* **Problem description**: Write out every record in full, exactly as written, please.
BEGIN Information shown
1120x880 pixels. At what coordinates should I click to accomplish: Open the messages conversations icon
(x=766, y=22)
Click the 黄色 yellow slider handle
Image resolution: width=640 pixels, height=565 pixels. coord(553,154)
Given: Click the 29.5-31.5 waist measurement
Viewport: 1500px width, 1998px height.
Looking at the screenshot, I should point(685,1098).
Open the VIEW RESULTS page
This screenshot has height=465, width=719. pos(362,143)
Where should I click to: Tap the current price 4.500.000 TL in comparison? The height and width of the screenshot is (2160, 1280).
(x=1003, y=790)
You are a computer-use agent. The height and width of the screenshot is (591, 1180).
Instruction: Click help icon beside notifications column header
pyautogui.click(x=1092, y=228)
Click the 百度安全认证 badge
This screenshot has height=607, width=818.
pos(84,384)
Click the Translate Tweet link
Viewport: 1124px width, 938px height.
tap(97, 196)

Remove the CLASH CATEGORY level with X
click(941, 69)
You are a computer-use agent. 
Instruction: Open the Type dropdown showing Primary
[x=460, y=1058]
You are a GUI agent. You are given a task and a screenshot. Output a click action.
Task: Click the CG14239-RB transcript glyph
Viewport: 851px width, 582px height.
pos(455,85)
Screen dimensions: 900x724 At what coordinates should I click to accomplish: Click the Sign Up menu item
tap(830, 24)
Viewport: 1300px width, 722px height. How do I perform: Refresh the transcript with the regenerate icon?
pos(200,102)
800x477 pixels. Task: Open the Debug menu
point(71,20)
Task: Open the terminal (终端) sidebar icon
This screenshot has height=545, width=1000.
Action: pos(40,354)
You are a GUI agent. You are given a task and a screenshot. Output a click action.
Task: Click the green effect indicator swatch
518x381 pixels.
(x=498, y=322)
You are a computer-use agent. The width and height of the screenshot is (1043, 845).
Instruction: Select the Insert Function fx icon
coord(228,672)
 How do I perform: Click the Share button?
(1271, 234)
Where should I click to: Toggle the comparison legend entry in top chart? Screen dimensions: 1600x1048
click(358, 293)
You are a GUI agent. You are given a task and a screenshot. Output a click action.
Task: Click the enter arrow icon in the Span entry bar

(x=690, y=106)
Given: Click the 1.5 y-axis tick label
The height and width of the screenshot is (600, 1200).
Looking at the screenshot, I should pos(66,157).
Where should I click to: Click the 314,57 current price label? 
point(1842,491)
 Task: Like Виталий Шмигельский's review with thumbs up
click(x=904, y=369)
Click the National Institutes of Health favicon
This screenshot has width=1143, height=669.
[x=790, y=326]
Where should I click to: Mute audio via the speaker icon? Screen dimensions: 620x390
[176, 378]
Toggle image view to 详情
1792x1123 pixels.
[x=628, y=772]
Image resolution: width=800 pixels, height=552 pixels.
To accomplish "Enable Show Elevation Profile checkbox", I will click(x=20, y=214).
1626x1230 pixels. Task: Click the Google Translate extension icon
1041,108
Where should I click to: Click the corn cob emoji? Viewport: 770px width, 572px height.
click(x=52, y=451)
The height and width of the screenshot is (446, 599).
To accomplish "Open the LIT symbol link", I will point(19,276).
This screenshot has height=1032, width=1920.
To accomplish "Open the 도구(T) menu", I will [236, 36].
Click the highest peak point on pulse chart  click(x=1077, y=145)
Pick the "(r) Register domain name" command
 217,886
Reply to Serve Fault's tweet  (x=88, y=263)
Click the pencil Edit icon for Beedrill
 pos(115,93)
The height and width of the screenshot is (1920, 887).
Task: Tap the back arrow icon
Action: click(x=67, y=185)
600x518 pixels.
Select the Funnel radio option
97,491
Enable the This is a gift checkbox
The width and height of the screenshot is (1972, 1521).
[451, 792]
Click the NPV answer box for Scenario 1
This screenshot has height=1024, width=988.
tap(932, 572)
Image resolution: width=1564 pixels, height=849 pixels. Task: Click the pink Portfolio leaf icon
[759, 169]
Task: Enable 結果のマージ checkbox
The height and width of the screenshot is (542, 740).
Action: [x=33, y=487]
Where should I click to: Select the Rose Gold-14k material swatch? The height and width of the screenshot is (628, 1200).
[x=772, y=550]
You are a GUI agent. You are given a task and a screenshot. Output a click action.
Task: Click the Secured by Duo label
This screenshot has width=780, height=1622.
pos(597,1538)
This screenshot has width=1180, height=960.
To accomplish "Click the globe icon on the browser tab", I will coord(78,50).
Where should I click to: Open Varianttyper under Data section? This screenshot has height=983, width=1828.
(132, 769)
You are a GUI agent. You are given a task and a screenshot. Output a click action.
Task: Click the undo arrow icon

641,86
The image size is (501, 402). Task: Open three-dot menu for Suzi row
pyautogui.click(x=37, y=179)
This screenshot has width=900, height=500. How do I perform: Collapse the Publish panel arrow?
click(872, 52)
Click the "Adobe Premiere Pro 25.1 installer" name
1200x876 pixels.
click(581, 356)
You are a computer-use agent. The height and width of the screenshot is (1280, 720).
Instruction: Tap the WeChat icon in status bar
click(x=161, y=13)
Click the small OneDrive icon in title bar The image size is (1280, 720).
END Information shown
* **Solution below**:
1120x880 pixels. At what coordinates should I click to accomplish: Open the messages conversations icon
(x=766, y=22)
Click the 黄色 yellow slider handle
Image resolution: width=640 pixels, height=565 pixels. coord(553,154)
Given: Click the 29.5-31.5 waist measurement
Viewport: 1500px width, 1998px height.
Looking at the screenshot, I should point(685,1098).
Open the VIEW RESULTS page
This screenshot has height=465, width=719. pos(362,143)
Where should I click to: Tap the current price 4.500.000 TL in comparison? The height and width of the screenshot is (2160, 1280).
(x=1003, y=790)
You are a computer-use agent. The height and width of the screenshot is (591, 1180).
Instruction: Click help icon beside notifications column header
pyautogui.click(x=1092, y=228)
Click the 百度安全认证 badge
This screenshot has height=607, width=818.
pos(84,384)
Click the Translate Tweet link
Viewport: 1124px width, 938px height.
tap(97, 196)

Remove the CLASH CATEGORY level with X
click(941, 69)
You are a computer-use agent. 
Instruction: Open the Type dropdown showing Primary
[x=460, y=1058]
You are a GUI agent. You are given a task and a screenshot. Output a click action.
Task: Click the CG14239-RB transcript glyph
Viewport: 851px width, 582px height.
pos(455,85)
Screen dimensions: 900x724 At what coordinates should I click to accomplish: Click the Sign Up menu item
tap(830, 24)
Viewport: 1300px width, 722px height. How do I perform: Refresh the transcript with the regenerate icon?
pos(200,102)
800x477 pixels. Task: Open the Debug menu
point(71,20)
Task: Open the terminal (终端) sidebar icon
This screenshot has height=545, width=1000.
Action: pos(40,354)
You are a GUI agent. You are given a task and a screenshot. Output a click action.
Task: Click the green effect indicator swatch
518x381 pixels.
(x=498, y=322)
You are a computer-use agent. The width and height of the screenshot is (1043, 845).
Instruction: Select the Insert Function fx icon
coord(228,672)
 How do I perform: Click the Share button?
(1271, 234)
Where should I click to: Toggle the comparison legend entry in top chart? Screen dimensions: 1600x1048
click(358, 293)
You are a GUI agent. You are given a task and a screenshot. Output a click action.
Task: Click the enter arrow icon in the Span entry bar

(x=690, y=106)
Given: Click the 1.5 y-axis tick label
The height and width of the screenshot is (600, 1200).
Looking at the screenshot, I should pos(66,157).
Where should I click to: Click the 314,57 current price label? 
point(1842,491)
 Task: Like Виталий Шмигельский's review with thumbs up
click(x=904, y=369)
Click the National Institutes of Health favicon
This screenshot has width=1143, height=669.
[x=790, y=326]
Where should I click to: Mute audio via the speaker icon? Screen dimensions: 620x390
[176, 378]
Toggle image view to 详情
1792x1123 pixels.
[x=628, y=772]
Image resolution: width=800 pixels, height=552 pixels.
To accomplish "Enable Show Elevation Profile checkbox", I will click(x=20, y=214).
1626x1230 pixels. Task: Click the Google Translate extension icon
1041,108
Where should I click to: Click the corn cob emoji? Viewport: 770px width, 572px height.
click(x=52, y=451)
The height and width of the screenshot is (446, 599).
To accomplish "Open the LIT symbol link", I will point(19,276).
This screenshot has height=1032, width=1920.
To accomplish "Open the 도구(T) menu", I will [236, 36].
Click the highest peak point on pulse chart  click(x=1077, y=145)
Pick the "(r) Register domain name" command
 217,886
Reply to Serve Fault's tweet  (x=88, y=263)
Click the pencil Edit icon for Beedrill
 pos(115,93)
The height and width of the screenshot is (1920, 887).
Task: Tap the back arrow icon
Action: click(x=67, y=185)
600x518 pixels.
Select the Funnel radio option
97,491
Enable the This is a gift checkbox
The width and height of the screenshot is (1972, 1521).
[451, 792]
Click the NPV answer box for Scenario 1
This screenshot has height=1024, width=988.
tap(932, 572)
Image resolution: width=1564 pixels, height=849 pixels. Task: Click the pink Portfolio leaf icon
[759, 169]
Task: Enable 結果のマージ checkbox
The height and width of the screenshot is (542, 740).
Action: [x=33, y=487]
Where should I click to: Select the Rose Gold-14k material swatch? The height and width of the screenshot is (628, 1200).
[x=772, y=550]
You are a GUI agent. You are given a task and a screenshot. Output a click action.
Task: Click the Secured by Duo label
This screenshot has width=780, height=1622.
pos(597,1538)
This screenshot has width=1180, height=960.
To accomplish "Click the globe icon on the browser tab", I will coord(78,50).
Where should I click to: Open Varianttyper under Data section? This screenshot has height=983, width=1828.
(132, 769)
You are a GUI agent. You are given a task and a screenshot. Output a click action.
Task: Click the undo arrow icon

641,86
The image size is (501, 402). Task: Open three-dot menu for Suzi row
pyautogui.click(x=37, y=179)
This screenshot has width=900, height=500. How do I perform: Collapse the Publish panel arrow?
click(872, 52)
Click the "Adobe Premiere Pro 25.1 installer" name
1200x876 pixels.
click(581, 356)
You are a computer-use agent. The height and width of the screenshot is (1280, 720).
Instruction: Tap the WeChat icon in status bar
click(x=161, y=13)
Click the small OneDrive icon in title bar The image size is (1280, 720).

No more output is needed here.